--- Available records ---
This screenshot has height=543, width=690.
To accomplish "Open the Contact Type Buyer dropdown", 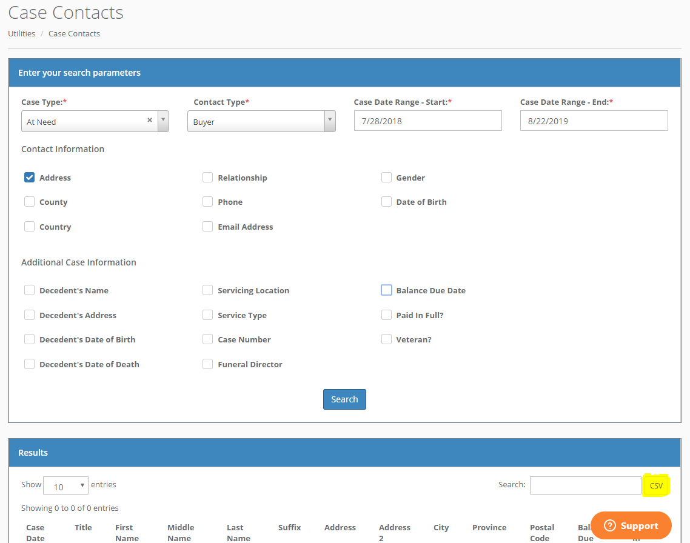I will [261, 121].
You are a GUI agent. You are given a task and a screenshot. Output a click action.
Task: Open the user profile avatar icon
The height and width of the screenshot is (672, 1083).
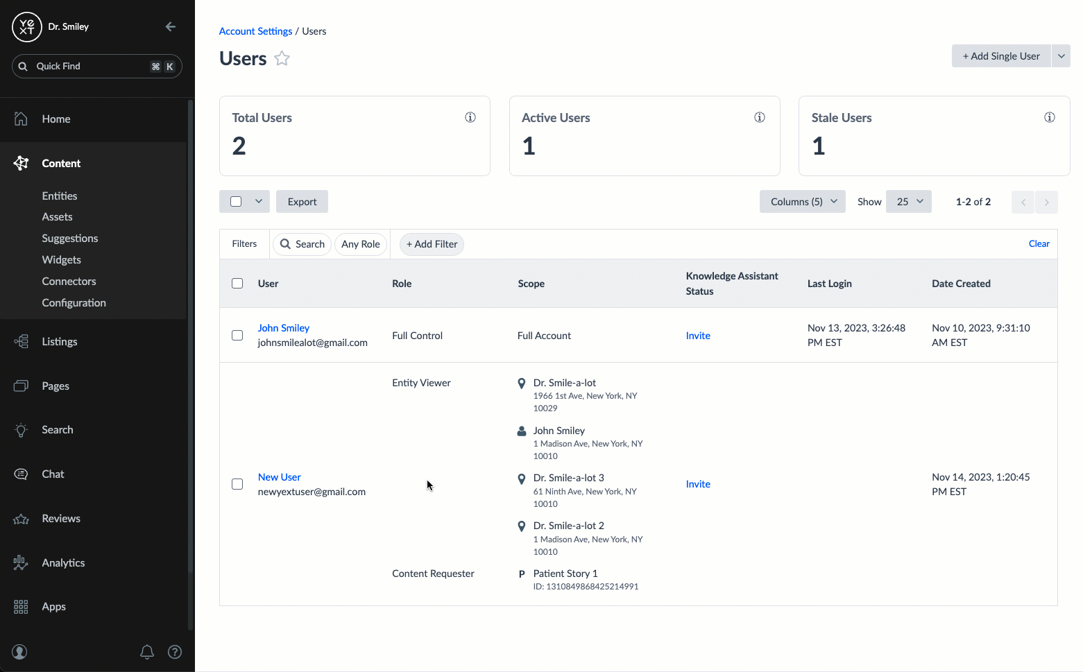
---
--- Available records ---
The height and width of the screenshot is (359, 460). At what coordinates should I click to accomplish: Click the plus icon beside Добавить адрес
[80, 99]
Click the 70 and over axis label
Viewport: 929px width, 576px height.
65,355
---
Task brief
Transcribe each line of the data above, unaltered, from the one where "Task: Open the user profile avatar icon" appears to the one where "The height and width of the screenshot is (672, 1083)." appears, inclusive of both.

Answer section
Task: Open the user profile avatar icon
The height and width of the screenshot is (672, 1083).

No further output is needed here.